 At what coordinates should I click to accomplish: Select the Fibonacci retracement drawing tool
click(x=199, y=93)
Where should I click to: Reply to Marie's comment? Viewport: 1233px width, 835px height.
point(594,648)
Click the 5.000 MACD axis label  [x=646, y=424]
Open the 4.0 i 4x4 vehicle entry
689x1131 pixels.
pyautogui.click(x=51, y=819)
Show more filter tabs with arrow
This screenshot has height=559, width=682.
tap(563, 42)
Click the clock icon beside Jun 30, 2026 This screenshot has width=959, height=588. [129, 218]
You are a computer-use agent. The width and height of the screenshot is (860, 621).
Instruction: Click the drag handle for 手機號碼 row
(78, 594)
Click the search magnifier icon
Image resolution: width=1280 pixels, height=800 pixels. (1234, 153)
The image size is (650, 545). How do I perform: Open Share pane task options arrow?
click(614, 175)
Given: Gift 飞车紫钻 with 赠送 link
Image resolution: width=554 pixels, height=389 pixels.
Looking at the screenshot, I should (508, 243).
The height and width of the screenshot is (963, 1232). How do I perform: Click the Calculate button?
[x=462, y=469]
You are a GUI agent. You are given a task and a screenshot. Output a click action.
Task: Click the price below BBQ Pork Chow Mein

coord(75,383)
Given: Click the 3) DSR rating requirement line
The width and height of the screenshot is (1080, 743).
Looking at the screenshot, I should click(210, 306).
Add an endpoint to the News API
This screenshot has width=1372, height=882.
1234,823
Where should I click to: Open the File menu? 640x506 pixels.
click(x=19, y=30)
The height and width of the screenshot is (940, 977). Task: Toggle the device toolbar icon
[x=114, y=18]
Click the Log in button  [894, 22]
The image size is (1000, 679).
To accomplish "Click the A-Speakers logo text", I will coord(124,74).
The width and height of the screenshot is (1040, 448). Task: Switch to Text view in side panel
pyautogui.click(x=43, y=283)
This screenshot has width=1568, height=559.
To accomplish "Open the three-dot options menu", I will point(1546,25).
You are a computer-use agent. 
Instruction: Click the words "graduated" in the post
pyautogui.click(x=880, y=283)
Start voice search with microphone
* * * * * * * * *
What lines in the material above hold the string "with"? List them.

Show more filter tabs with arrow
Given: Gift 飞车紫钻 with 赠送 link
Start voice search with microphone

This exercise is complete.